“The implication may seem to be that any company in America can receive a government backstop, so long as its collapse would cost enough jobs or deal enough economic damage.”
—Congressional Oversight Panel report, March 16, 2011
With the submission of its final report on the misnamed Troubled Asset Relief Program (TARP) and the Congressional Oversight Panel’s statutory expiration, Democrats are likely to conclude this chapter in the nation’s financial history a success in light of the Congressional Budget Office’s estimate of a final taxpayer loss around $25 billion—a small number relative to the current talk of $1.6 trillion deficits and a $14 trillion debt. Yet this figure results from an estimate of expected returns on capital investments in certain financial institutions and does not account for the broader economic damage of market expectations of future bailouts. As the COP has repeatedly stated, “TARP’s cost cannot be measured merely in dollars.”
Even in the improbable event that all TARP funds are recovered, costs will be borne by taxpayers in the years to come due to the federal government’s demonstration that some firms are “too big to fail” and the economic favoritism that implies.

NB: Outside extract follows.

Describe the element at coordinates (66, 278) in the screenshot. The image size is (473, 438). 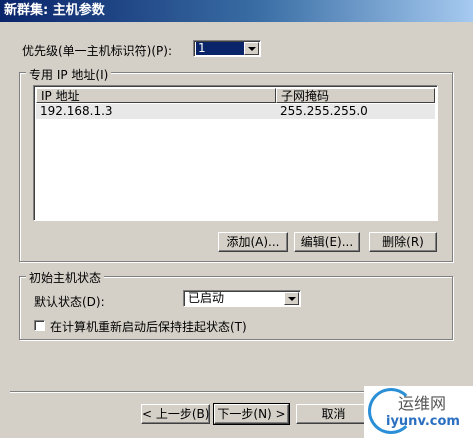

TARP compromised capitalism’s mechanism for market discipline, which will not be restored until fiscal and regulatory policies affirm that the freedom to succeed must include the freedom to fail.
Long Live Moral Hazard
Increased concentration=increasingly concentrated risk: A recent study by Bloomberg Government confirms that the threat posed by large financial institutions persists and may have worsened since 2008. The study found that the banking sector grew seven times faster than the economy overall since the beginning of the financial crisis and that the top 10 banks in the U.S. now hold 77 percent of all U.S. bank assets. While this concentration is due in part to a longer term trend of consolidation in the industry through mergers and acquisitions, Democrats’ Dodd-Frank Wall Street Deform law does not reverse this trend. In fact, as the Bloomberg study points out, there will be a 40 percent increase in the number of institutions considered “systemically significant” by 2025 under the current law. Dodd-Frank designates firms with assets of $50 billion or more as “systemically significant.” Currently, 35 companies hold that distinction.
Bail me out once, shame on me…: Citigroup Chairman Richard Parsons admitted in a recent CNBC interview that Citigroup would likely need to be bailed out by the government if another major financial crisis occurred. Parsons was careful to term Citi too “interwoven” to fail, avoiding the politically-charged “too big to fail” though the semantic distinction is lost on taxpayers who are tired of government bailouts. The fact remains that Citi and other major financial institutions are still operating under the assumption that the government will come to their aid if financial distress threatens. This moral hazard is detrimental to the long-term stability of the financial industry, which fundamentally undermines our potential for economic prosperity. Democrats’ Dodd-Frank law failed to address this risk and instead only added multiple layers of additional, cost-raising regulations.
Uncle Sam, big banks’ BFF: The COP report stated, “Credit rating agencies continue to adjust the credit ratings of very large banks to reflect their implicit government guarantee.” This is due to Federal Reserve and Treasury Department actions directed at the 19 largest banks during the late 2008-early 2009 crisis. Panel members noted in a recent op-ed in the Wall Street Journal, “[T]hese large banks can borrow much more cheaply than their small-enough-to-fail competitors, which will lead to less competition, a more concentrated financial sector, and higher prices paid by consumers.” Recognizing this dangerous dynamic, Thomas Hoenig, President of the Federal Reserve Bank of Kansas City, rightly concludes that these banks are now “too big to succeed.” In a December 2010 New York Times op-ed, Mr. Hoenig advocated reducing or removing the implicit government subsidy to restore competitive balance to our system, noting “history suggests that financial strength follows economic strength.” The Obama administration and many at the Fed remain in denial of this fact.